Święty Kościół rzymski, założony słowem Pana i Zbawcy naszego, usilnie wierzy, wyznaje i głosi [swoją wiarę] w jednego prawdziwego Boga Wszechmogącego, niezmiennego i wiecznego, Ojca i Syna, i Ducha Świętego, jednego w istocie, troistego w Osobach. Ojciec jest nie zrodzony, Syn zrodzony z Ojca, Duch Święty pochodzący od Ojca i Syna. Ojciec nie jest Synem albo Duchem Świętym; Syn nie jest Ojcem albo Duchem Świętym; Duch Święty nie jest Ojcem albo Synem. Lecz Ojciec tylko jest Ojcem, Syn tylko jest Synem, Duch Święty jest tylko Duchem Świętym.

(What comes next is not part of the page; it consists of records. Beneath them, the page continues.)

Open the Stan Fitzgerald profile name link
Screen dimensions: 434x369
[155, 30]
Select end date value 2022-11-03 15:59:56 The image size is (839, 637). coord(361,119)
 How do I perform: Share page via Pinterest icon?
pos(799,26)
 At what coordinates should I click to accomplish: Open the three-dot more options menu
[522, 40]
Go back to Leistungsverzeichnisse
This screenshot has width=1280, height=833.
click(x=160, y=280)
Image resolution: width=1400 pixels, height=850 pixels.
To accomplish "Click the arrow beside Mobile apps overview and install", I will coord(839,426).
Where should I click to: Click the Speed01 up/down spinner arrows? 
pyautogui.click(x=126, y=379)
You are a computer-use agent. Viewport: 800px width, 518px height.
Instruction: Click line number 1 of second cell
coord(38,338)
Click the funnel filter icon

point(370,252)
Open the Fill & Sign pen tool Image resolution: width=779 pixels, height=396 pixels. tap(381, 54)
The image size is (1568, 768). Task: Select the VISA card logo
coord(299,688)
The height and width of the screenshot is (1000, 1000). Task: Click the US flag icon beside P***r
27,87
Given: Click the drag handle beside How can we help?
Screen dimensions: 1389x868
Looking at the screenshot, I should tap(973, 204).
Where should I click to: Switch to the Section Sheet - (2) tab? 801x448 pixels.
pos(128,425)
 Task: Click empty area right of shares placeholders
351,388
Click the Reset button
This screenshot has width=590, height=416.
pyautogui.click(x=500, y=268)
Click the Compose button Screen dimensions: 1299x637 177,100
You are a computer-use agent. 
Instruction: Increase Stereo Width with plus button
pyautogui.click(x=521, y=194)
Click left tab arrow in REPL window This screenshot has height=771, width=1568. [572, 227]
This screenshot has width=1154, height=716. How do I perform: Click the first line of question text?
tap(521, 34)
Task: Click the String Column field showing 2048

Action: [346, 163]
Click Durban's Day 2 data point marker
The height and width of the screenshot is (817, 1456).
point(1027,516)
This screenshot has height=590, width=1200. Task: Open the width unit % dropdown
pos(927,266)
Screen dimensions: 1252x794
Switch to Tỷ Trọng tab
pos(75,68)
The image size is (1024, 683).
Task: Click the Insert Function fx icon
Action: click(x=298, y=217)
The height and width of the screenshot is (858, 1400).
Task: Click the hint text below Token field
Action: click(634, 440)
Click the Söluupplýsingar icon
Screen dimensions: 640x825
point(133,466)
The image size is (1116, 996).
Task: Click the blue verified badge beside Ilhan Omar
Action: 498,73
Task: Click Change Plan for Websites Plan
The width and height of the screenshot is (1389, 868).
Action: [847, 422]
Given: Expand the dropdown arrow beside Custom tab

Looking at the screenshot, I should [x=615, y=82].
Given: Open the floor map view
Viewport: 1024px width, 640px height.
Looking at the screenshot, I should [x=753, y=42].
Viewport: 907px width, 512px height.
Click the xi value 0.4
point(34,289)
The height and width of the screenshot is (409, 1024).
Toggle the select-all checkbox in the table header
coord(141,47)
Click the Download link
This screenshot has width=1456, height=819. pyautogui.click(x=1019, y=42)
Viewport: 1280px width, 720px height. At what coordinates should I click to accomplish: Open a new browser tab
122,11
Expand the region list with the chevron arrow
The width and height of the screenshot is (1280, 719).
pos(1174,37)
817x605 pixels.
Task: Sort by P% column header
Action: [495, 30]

Sam Ojciec zrodził Syna ze swej substancji, sam Syn jest przez samego Ojca zrodzony, sam Duch Święty równocześnie od Ojca i Syna pochodzi. Te trzy Osoby są jednym Bogiem, a nie trzema bogami, ponieważ ci Trzej mają jedną substancję, jedną istotę, jedną naturę, jedno bóstwo, jedną niezmierzoność, jedną wieczność i wszystko jest [w nich] jednym, gdzie nie zachodzi przeciwstawność relacji.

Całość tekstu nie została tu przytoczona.